How to complete this task: The records that follow are to be repeated exactly, without any pictures.

Data excerpts:

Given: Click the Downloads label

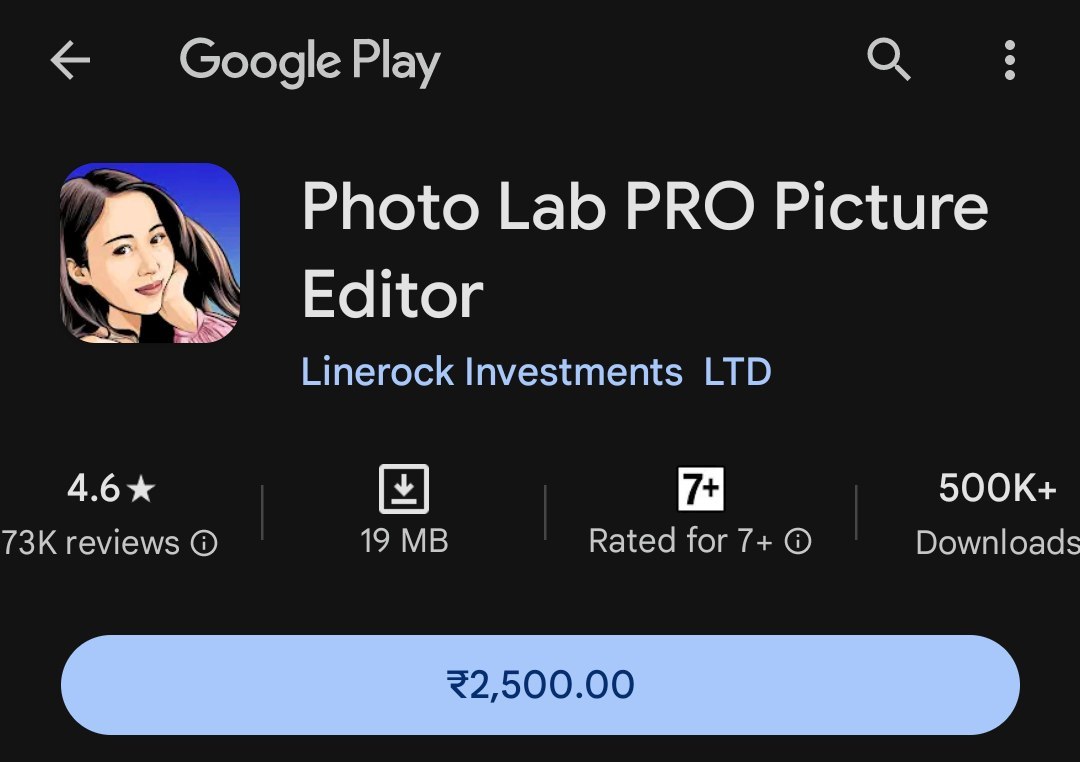Looking at the screenshot, I should click(997, 542).
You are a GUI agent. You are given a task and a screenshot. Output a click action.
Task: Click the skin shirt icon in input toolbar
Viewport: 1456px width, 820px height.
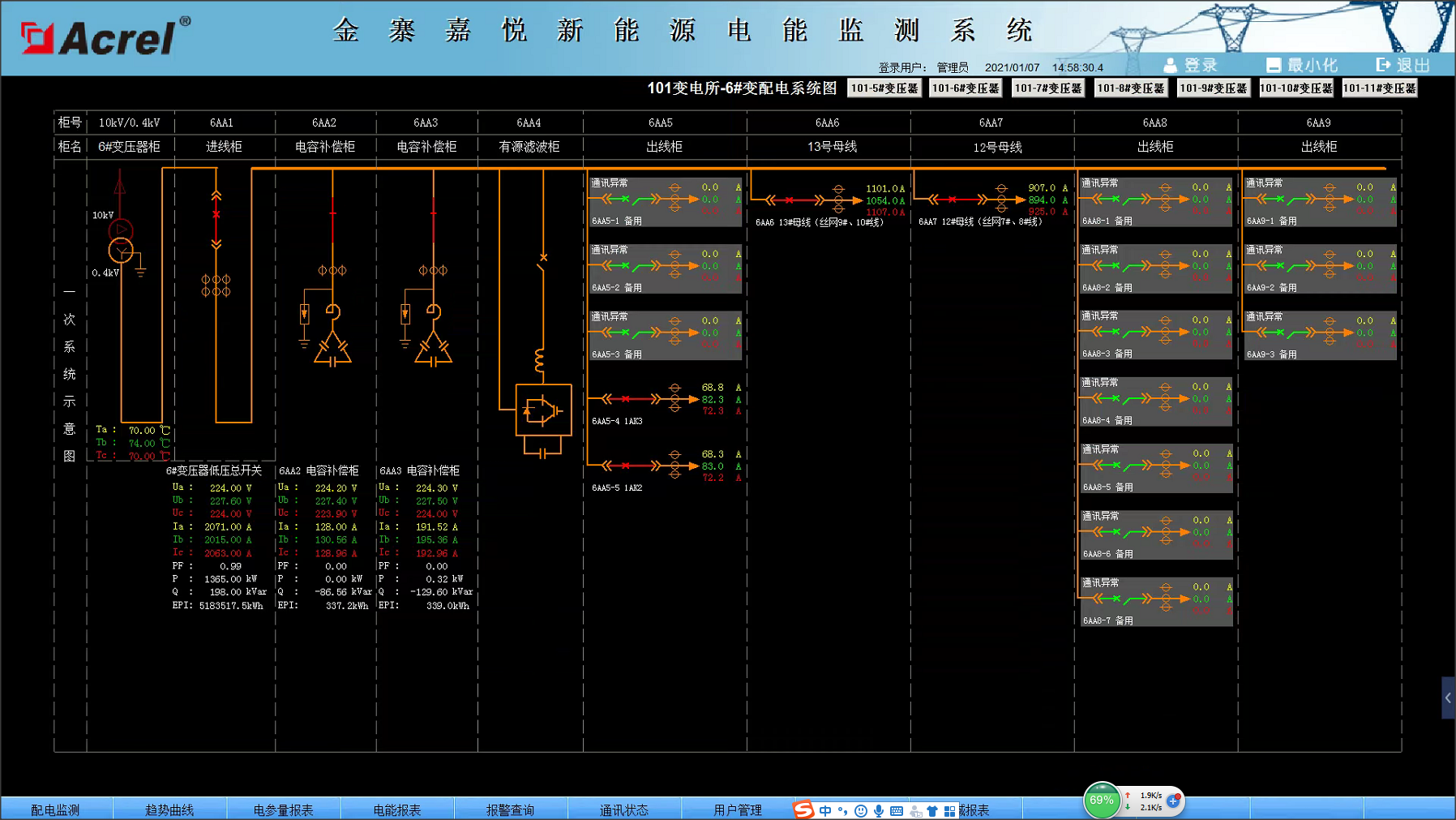click(x=932, y=810)
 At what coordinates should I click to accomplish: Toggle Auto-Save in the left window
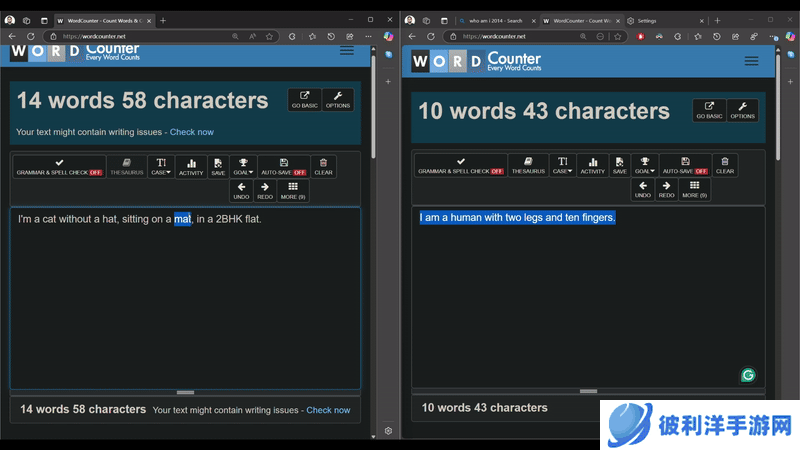284,166
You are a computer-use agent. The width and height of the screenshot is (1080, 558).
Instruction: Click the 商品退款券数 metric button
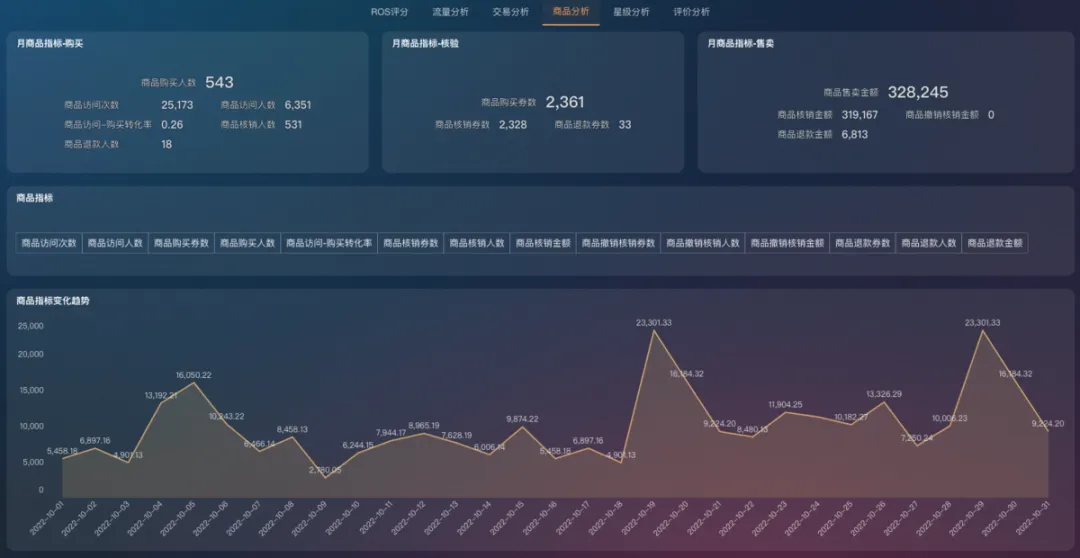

Task response:
Given: Click the Downloads label

Looking at the screenshot, I should click(997, 542).
You are a GUI agent. You are given a task and a screenshot. Output a click action.
Task: Click the skin shirt icon in input toolbar
Viewport: 1456px width, 820px height.
click(x=932, y=810)
 At what coordinates should I click to accomplish: Toggle Auto-Save in the left window
284,166
You are a computer-use agent. The width and height of the screenshot is (1080, 558).
Instruction: Click the 商品退款券数 metric button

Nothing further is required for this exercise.